Peter challenged Ananias and Sophia on their leading of the Holy-Spirit, not on how much they put in the collection. This is a Lesson in being Spirit-led, not on expected Christian behaviour. Because the members were selling all and bringing it to the Church, there would have been group pressure. That is not being ‘Spirit led’, that is group pressure. When it came to the crunch, they did not have an answer.
They wanted to be part of the Church but only in appearance, not united in spirit. Peer pressure can cause compromise. That led this couple to lie. Once again we see in this chapter just how much the Church needed to learn the difference between the Kingdoms of this world and the Kingdom of God. These may look the same on the outside sometimes, but there is a vast difference inwardly. It may be that the Church itself should bear part of the blame, if it put a pressure of belonging on this couple to find a compromise. I wonder if Peter addressed that in one of his sabbath sermons.
‘But keep the Holy Spirit in your hearts. Always be ready to answer everyone who asks you to explain about the hope you have’127,
Peter, in the house of Cornelis was challenged by a dream in which the Holy-Spirit spoke about eating non-kosher food. At the Council of Jerusalem, he did not use as his defence, ‘The Spirit told me to eat’. Had he done so, the Council would rightly have decided, ‘we only have your says-so, and we do not agree’. The Holy-Spirit does not act without evidence. The evidence was the call of a Gentile Centurion, plus the vision telling Peter what to do, plus the arrival of the request at the precise time and plus the evidence of the Holy-Spirit coming upon the Gentiles. That is what the Jerusalem council could not dispute. It was not just a case of encouraging a worker in what he thought was right. It was a case discerning the Holy Spirit in his direction for the Church.

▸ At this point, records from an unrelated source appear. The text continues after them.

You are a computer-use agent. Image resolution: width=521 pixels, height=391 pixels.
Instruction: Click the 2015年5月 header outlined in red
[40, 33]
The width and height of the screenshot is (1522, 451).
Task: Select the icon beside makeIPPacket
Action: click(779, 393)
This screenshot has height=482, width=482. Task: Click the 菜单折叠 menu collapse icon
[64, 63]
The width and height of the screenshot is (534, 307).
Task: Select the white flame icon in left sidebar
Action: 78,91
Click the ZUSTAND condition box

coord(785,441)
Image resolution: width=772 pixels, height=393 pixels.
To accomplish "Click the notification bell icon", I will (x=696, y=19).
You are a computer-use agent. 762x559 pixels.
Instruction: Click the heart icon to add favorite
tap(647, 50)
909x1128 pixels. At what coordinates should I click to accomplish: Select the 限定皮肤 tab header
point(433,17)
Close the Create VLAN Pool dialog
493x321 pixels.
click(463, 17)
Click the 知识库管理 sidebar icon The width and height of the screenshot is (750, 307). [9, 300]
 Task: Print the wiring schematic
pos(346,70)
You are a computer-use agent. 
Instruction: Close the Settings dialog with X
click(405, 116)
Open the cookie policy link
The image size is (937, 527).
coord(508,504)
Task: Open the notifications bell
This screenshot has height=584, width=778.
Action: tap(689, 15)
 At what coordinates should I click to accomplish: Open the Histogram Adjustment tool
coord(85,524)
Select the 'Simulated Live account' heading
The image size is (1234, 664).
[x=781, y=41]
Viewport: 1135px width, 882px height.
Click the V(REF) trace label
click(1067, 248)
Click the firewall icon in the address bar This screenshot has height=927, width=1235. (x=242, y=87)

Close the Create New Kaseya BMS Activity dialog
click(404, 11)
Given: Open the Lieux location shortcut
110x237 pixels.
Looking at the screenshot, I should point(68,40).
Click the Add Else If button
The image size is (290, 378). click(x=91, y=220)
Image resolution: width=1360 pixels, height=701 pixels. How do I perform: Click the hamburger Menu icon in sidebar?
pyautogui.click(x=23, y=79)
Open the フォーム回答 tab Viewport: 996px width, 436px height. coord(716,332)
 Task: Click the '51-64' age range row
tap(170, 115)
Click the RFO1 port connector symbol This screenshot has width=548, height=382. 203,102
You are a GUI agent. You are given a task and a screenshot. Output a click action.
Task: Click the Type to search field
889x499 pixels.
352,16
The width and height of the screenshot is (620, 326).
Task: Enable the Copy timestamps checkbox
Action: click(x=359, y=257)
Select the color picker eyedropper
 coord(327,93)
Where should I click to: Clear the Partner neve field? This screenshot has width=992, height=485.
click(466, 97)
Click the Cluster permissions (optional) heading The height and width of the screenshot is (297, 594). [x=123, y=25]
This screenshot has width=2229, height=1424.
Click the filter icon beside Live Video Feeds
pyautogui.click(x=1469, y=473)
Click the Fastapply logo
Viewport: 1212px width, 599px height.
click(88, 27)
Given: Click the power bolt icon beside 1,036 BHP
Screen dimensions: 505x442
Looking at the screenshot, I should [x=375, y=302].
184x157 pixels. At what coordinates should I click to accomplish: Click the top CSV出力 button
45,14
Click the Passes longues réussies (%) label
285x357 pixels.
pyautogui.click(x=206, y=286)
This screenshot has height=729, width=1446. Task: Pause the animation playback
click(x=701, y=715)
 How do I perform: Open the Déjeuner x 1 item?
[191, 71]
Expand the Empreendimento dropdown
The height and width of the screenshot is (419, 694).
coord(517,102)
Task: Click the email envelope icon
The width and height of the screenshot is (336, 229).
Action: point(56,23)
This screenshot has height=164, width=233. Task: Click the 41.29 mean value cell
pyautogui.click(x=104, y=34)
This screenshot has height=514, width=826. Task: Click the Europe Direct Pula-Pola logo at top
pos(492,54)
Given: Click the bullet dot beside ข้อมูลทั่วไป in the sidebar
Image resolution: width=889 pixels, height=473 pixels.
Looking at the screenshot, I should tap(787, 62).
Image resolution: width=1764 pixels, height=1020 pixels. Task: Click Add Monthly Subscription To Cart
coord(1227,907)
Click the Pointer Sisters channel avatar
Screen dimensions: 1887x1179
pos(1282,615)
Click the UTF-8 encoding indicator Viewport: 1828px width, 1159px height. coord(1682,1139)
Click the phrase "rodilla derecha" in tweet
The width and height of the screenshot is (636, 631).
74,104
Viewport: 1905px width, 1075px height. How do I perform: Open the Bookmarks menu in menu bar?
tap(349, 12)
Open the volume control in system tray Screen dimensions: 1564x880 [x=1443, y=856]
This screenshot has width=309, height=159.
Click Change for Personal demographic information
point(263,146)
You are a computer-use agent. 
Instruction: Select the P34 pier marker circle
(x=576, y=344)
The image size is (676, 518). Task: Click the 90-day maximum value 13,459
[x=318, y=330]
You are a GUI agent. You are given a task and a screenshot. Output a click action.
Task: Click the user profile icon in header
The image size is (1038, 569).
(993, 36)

Beware, it is so easy in the Church of today to justify a personal ambition or a deep self-motivation with the words ‘The Spirit told me’. If evidence of the Spirit is not forthcoming, Check again! Look for evidence of the Spirit in: Regeneration (conversion), Baptism (water and Spirit); Sending people out (mission) and Fruit (Peace, patience etc.). If you don’t see any, question the motivation of the work. The book of Acts, speaks to this more than any other book in the Bible. If you want to stick around in Jerusalem in case revival breaks out, you might miss what the Spirit is saying to the Churches. The new church was born in Jerusalem but the action was carried out in the world. God said, ‘spread out’!128
123Acts 1: 6-11
124 we might say the modern Western Church
125Acts 5: 5: Steven was stoned: Philip, after sowing the seed of a church in Ethiopia by the Enoch, went to Samaria where he was Martyred. Prochorus, nephew of Steven, accompanied John first, then Paul and was martyred in Antioch: Nicanor went to Asia to be Martyred in 76 AD: Parmenas also went to Asia to be Martyred by Trajan in 98 AD: Timon remained in role of serving tables until the exile: Nicolas, disgruntled by his lack of progress in church Hierarchy, started a sect know as the Nicolaitans which is confronted by Paul in his letters
1260Luke also records that in Luke 9: 54.